■ **Data for this task**

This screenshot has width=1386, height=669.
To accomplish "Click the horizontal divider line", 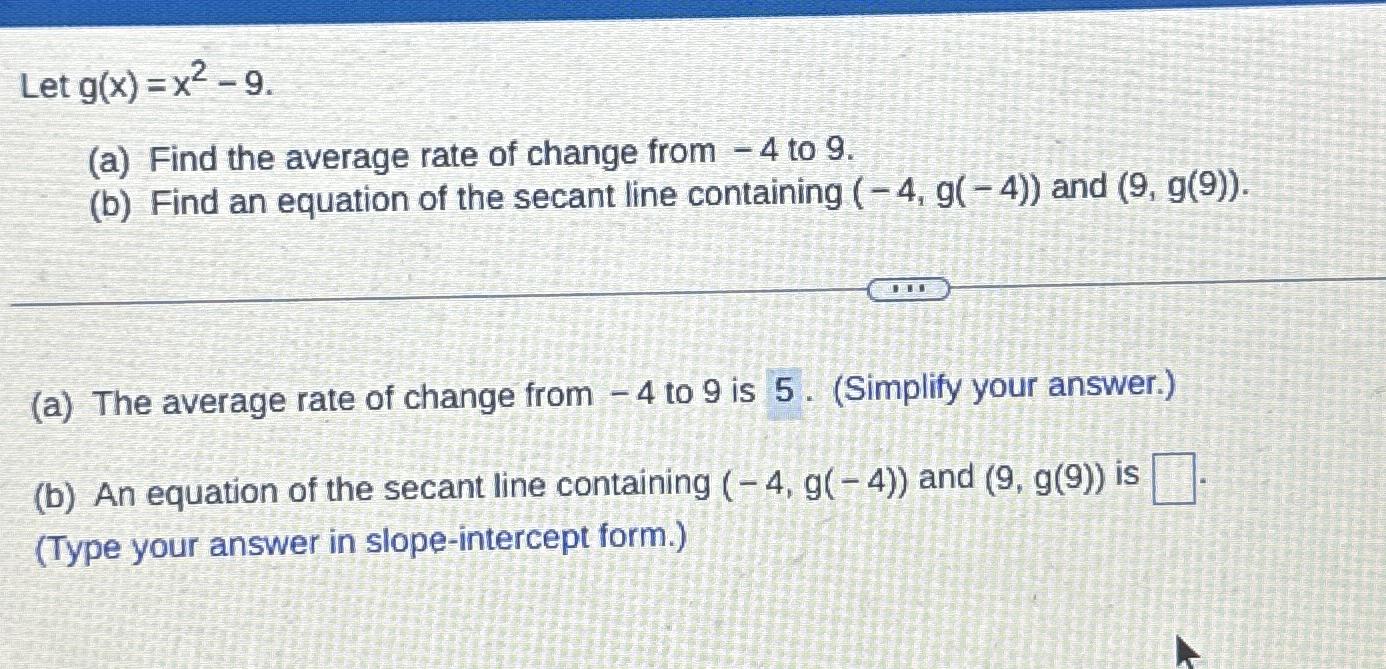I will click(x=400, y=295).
==
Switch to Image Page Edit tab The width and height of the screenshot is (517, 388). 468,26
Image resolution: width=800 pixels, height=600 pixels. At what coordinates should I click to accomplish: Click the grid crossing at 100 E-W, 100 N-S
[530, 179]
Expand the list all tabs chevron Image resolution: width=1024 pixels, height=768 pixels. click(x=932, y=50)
--
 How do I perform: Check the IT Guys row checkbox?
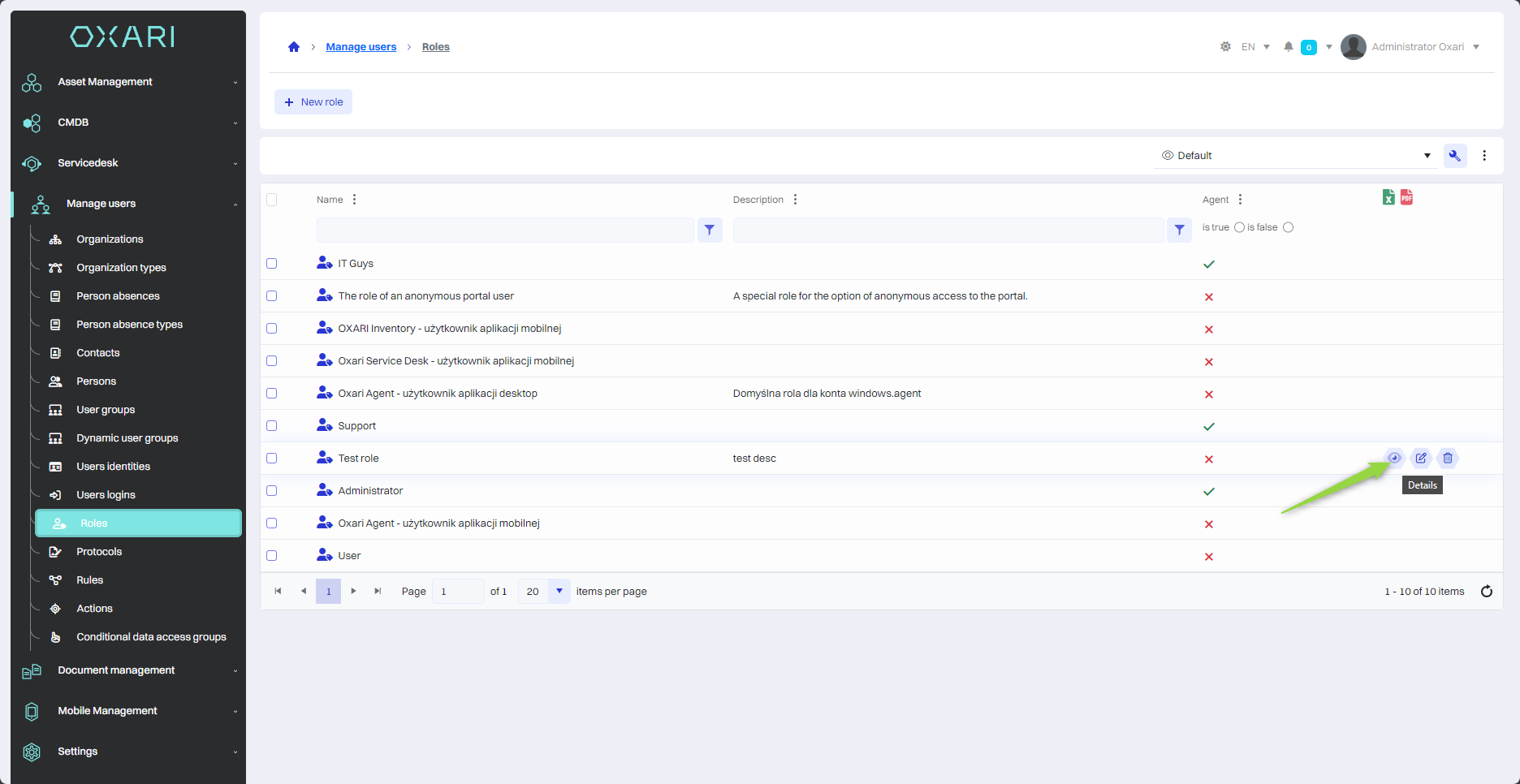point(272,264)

■ **Requirement**
Scan the records for lines with the string "screenshot". Give the number of such lines and nothing else.

■ **Result for this task**
2